It's hard not to avoid the arguments, especially when they come hot and heavy by all of our progressives friends, the price hikes are, in part, because of our continued dependence, so allow me to fix the situation from this perspective... tax tax tax. Did you catch that? The part about the part? Sure our dependence on oil is PART of the problem and curbing that dependence is PART of the solution. But it fair to say that our only action should be relegated to a part of the problem or be part of the solution?
You can't fault the logic because it's clear as day and all the charts and graphs illustrating this just preach ever louder to the clamoring choir but it is still, and will always be, a part of a whole, one where the size of that part is debatable and the impact of acting on that part shrouded in supposition. While some like to preen and posture that the devil is in the mirror it makes little political sense to do so. Sure, it makes us feel good about our open mindedness and our ability to question ourselves but it does little else to assuage the fears of those without the luxury of political forethought like the delivery driver forced to nickel and dime his tank to fill orders of people nickel and dimed too much to leave a tip. He could care less about our part of the problem because our part is unavoidable and his virtue will not feed his family. We talk a lot about the luxury of our lifestyles, well, we should also talk some about the luxury of our cognition and potential.

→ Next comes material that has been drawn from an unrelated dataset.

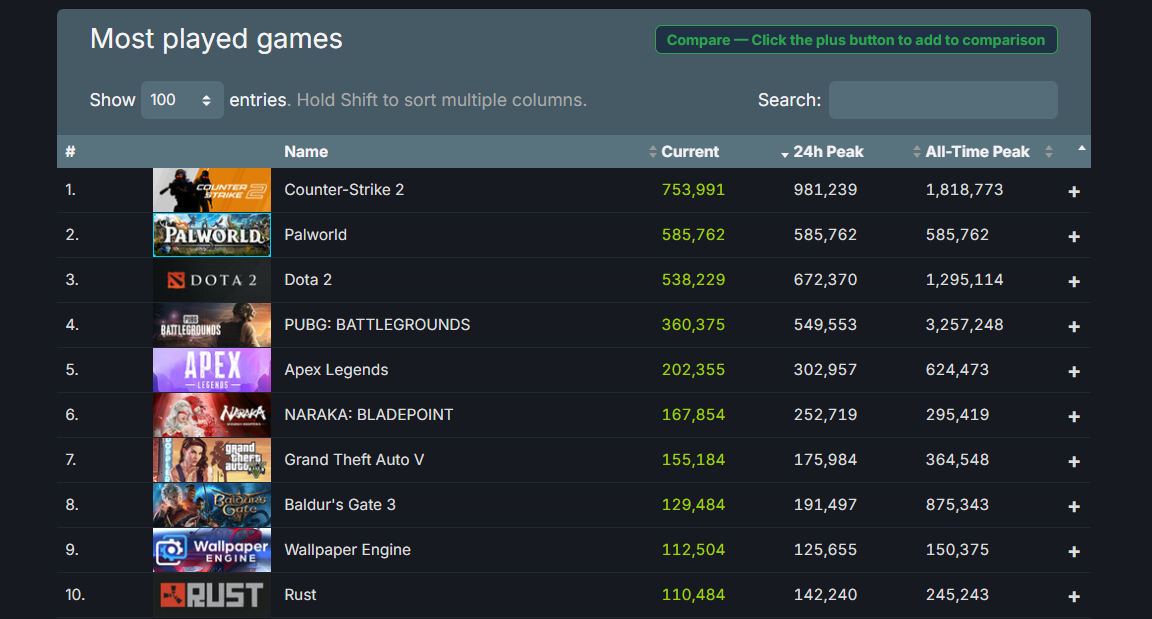Open the Show entries count dropdown

181,100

I spent the past weekend in a rural part of Texas known for their conservatism, as defined by the Republican party ideology, and was taken aback at the news reports of people guarding their gas tanks with firearms and hoards flocking to pawn shops to get enough for one more fill up. I was disgusted, as was my Republican father in law, at the entire ordeal as it unfolded. We don't talk much about politics, mostly we talk about fishing and hunting hog, but this was the issue that he felt we COULD talk about, and we subsequently agreed on. It was a breakthrough, and it felt good.

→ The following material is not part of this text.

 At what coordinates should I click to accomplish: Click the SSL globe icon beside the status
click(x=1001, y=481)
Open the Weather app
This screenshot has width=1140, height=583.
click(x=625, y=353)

Sure people need to be less dependant on oil, it's not a particularly profound idea anymore so lets quite thinking it is, shit, even Dumbya said we are addicted to oil. But as of now people are bent over a post by the whims of speculative doomsayers and, besides having less power and options, they now have to be told it's their fault it has to be like this and that the solution will require more from their dwindling less. They know, and understand the ham handed dialogue and rhetoric, its insulting to think otherwise, and no one likes a know-it-all, and they like an arrogant one that preaches their wisdom at a time of peril worse.
Our consumption is part of the problem, I agree, but that doesn't excuse the whole sale plunder of hard working American pocketbooks. Oil is plentiful, refineries are operating nominally, and even OPEC is skeptical about the price of crude, these are the facts in most working Americans minds, and the price hikes do not, to them, indicate an evolution of continued reliance, but instead reek of predatory capitalism, and there is merit to this belief. It is said that liberals are out of touch with mainstream America, they are wrong of course, but there is a reason this idea is pervasive.

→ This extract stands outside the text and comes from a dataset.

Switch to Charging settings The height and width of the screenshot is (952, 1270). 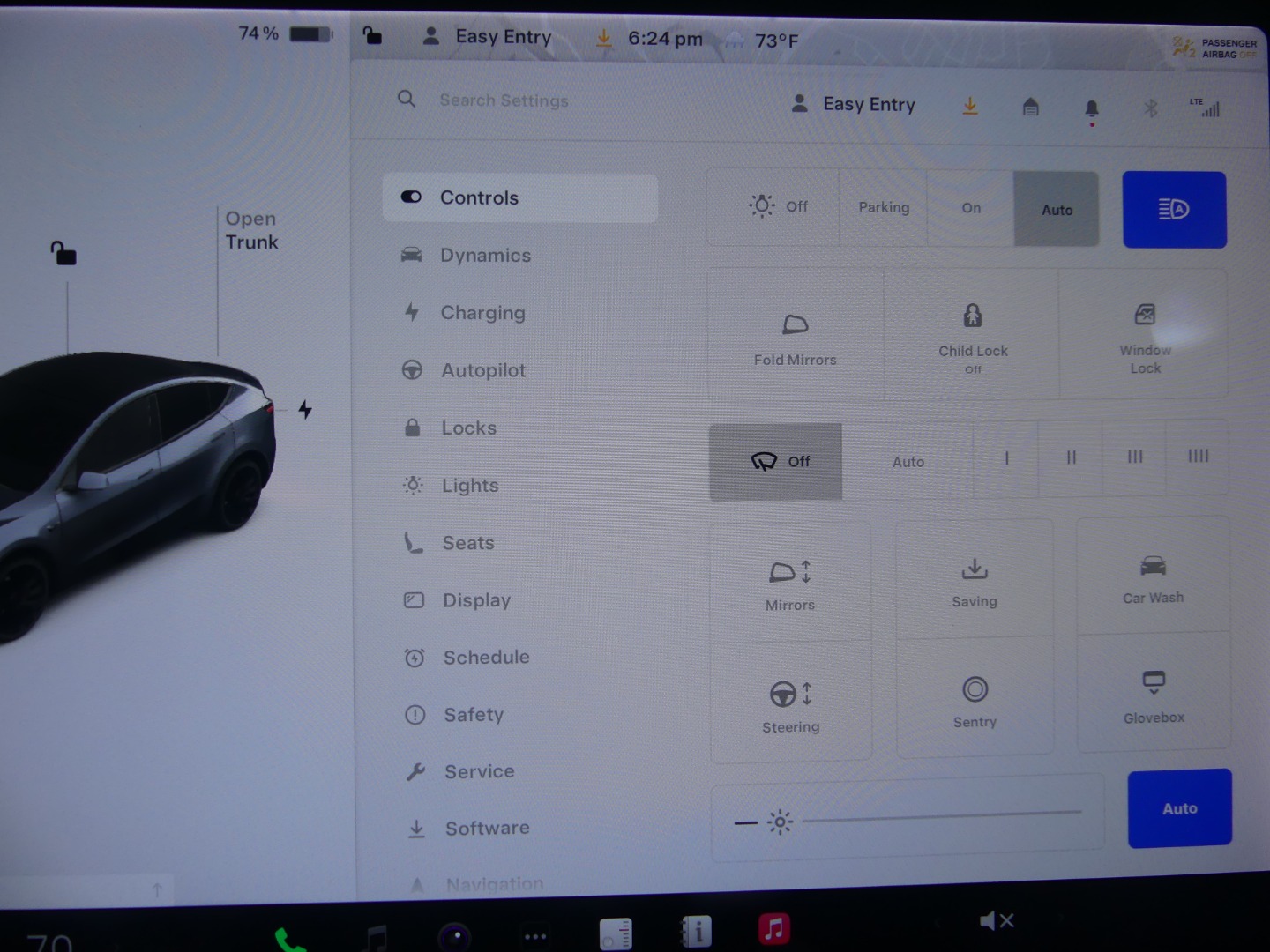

I pitched a gas tax idea that weekend in red Texas and in return I got blank stares and outright hostility, it was political suicide, not because of the merits or logic of the claim, because its valid, but because of the epistemology it employed. If there was one impression I got from the idea it was that I was out of touch with those that didn't have the luxury of such a solution, and I can't say I disagreed. So if it makes you feel good to argue for a gas tax as a solution to this problem of ours, then I bid you good luck and good will, because that self righteous good feeling will be the only political dividend such a methodology will afford you and if they label you out of touch, don't say you weren't warned.